Whilst I don’t feel strongly about upping sticks from Upton Park and moving down the road to Stratford, I find it hard to believe that spending five years and half a billion pounds building a stadium only for it to then be completely knocked down to construct another shortly after - as Spurs are proposing - is a good use of either anyone’s time or money. 


Spurs’ main criticism of the West Ham bid is that the club plans to retain the running track, and the distance that puts between the fans and the pitch will mean extremely poor views for all those in the stands. This is a red herring in my view. 


Firstly, there are hundreds of stadiums across the world that use running tracks, including the homes of Roma/Lazio and Hertha Berlin - big clubs in big, modern European cities. Secondly, what has it got to do with Spurs if West Ham fans can’t see the pitch very well? Seriously, it’s nice of them to care but I really don’t think it’s anything to do with them. And lastly, having watched West Ham struggle in dire circumstances over the last two years, a seat where I can’t quite see just how appalling the team is playing actually sounds pretty good to me.


There is also the issue of geography: should Tottenham be allowed to move into West Ham’s home borough of Newham? Well, the short answer is no, but the long answer is that Newham is not even West Ham’s heartland of support anymore. Fans now travel to the games mainly from Barking and Dagenham and beyond, right out to the Essex coast. The same is true of Tottenham, who draw their support from far further a field  than the surrounding areas of White Hart Lane.


But if anyone is to lay claim to the site as being on their patch, then surely it is West Ham. Tottenham would be moving seven miles away from their current location, and West Ham just three. Tottenham would be crossing borough boundaries, and West Ham would still be in Newham and actually have the local council as partners for their bid. I’m struggling to see any justifiable reason why Tottenham should be awarded the stadium site over West Ham. That is not to say that they won’t get it of course.


But which of the two teams need a new stadium more? There can be no argument that White Hart Lane’s 36,000 capacity is simply insufficient for their level of support - particularly with the club now in the Champions League. Whether the club move to Stratford or manage to finance their own stadium rebuild, they’ll need to find a way of increasing match day revenue if they are to become an established top four club.


With West Ham, the evidence is a little weaker. The club does not sell out every week, and therefore there is an argument that suggests there is no need to move to a 60,000 capacity stadium. But attendances at Upton Park suffer because of the extortionate ticket prices. Should the club be successful in its bid, and make good on its promises to offer more opportunities to local children and young people, ticket prices could be lowered to an acceptable level and therefore more attractive to fans - particularly families. This is something West Ham have vowed to do as part of the bidding process, but it’s likely to be an approach that needs some hard selling to convince the decision makers at Olympic Park Legacy Company.


With the delayed decision rumoured to be made this week, it’s likely to be a very tense few days for both clubs.
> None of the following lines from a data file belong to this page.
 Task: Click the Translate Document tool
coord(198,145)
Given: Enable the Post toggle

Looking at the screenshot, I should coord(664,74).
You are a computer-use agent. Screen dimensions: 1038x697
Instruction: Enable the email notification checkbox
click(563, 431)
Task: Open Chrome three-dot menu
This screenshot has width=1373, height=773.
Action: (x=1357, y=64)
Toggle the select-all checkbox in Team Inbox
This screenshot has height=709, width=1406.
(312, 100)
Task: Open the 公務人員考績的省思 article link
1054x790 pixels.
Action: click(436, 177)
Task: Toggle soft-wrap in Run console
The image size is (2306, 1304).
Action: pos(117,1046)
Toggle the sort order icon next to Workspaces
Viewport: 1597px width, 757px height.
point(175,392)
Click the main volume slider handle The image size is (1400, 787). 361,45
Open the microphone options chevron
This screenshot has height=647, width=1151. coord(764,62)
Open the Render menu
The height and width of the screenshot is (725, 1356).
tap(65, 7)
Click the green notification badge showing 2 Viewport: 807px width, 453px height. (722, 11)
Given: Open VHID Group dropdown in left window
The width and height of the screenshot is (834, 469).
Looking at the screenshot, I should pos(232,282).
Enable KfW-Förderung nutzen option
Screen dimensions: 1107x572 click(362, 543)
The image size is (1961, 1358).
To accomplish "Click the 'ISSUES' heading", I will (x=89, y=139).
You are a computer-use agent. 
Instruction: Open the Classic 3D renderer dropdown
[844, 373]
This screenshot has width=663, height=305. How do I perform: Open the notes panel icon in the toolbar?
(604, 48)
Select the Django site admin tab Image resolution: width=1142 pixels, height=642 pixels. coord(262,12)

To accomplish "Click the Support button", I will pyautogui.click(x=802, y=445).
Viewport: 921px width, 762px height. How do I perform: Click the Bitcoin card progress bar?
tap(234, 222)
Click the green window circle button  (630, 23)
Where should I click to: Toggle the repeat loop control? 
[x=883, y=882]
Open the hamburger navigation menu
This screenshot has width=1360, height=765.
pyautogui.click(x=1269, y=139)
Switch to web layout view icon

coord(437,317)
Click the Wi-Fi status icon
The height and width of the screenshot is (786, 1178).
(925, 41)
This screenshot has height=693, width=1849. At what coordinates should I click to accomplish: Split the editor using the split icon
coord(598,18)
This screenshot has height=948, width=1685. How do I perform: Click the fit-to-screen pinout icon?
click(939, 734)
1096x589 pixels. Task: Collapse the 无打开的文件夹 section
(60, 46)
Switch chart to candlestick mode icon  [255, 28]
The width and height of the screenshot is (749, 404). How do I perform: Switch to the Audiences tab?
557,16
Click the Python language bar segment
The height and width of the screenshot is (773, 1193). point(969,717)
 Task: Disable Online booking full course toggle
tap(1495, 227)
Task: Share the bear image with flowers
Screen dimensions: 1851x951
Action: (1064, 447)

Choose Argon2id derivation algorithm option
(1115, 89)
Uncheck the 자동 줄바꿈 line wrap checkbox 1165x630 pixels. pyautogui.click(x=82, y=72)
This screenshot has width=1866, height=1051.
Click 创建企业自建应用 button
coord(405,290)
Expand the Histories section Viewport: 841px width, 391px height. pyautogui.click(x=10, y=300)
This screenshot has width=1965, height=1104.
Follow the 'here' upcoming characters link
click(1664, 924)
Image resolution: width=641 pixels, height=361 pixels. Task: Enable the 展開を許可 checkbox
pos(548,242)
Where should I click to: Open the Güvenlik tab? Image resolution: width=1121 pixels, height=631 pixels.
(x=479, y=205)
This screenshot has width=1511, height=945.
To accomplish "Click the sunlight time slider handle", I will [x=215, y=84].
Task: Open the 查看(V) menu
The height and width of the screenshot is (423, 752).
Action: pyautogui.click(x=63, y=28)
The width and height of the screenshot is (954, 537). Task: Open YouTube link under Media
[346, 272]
My own personal view is that a Premier League football club cannot be allowed to move into the home borough of another, and dismantle a publicly funded stadium to build their own. Whether I want the stadium or even think it is a good move for the club is immaterial: if it is a shoot out between West Ham and Tottenham only, it is right that the stadium is awarded to West Ham. If I was a Spurs fan, or it was West Ham looking to relocate to Haringey, I hope I would feel exactly the same way too.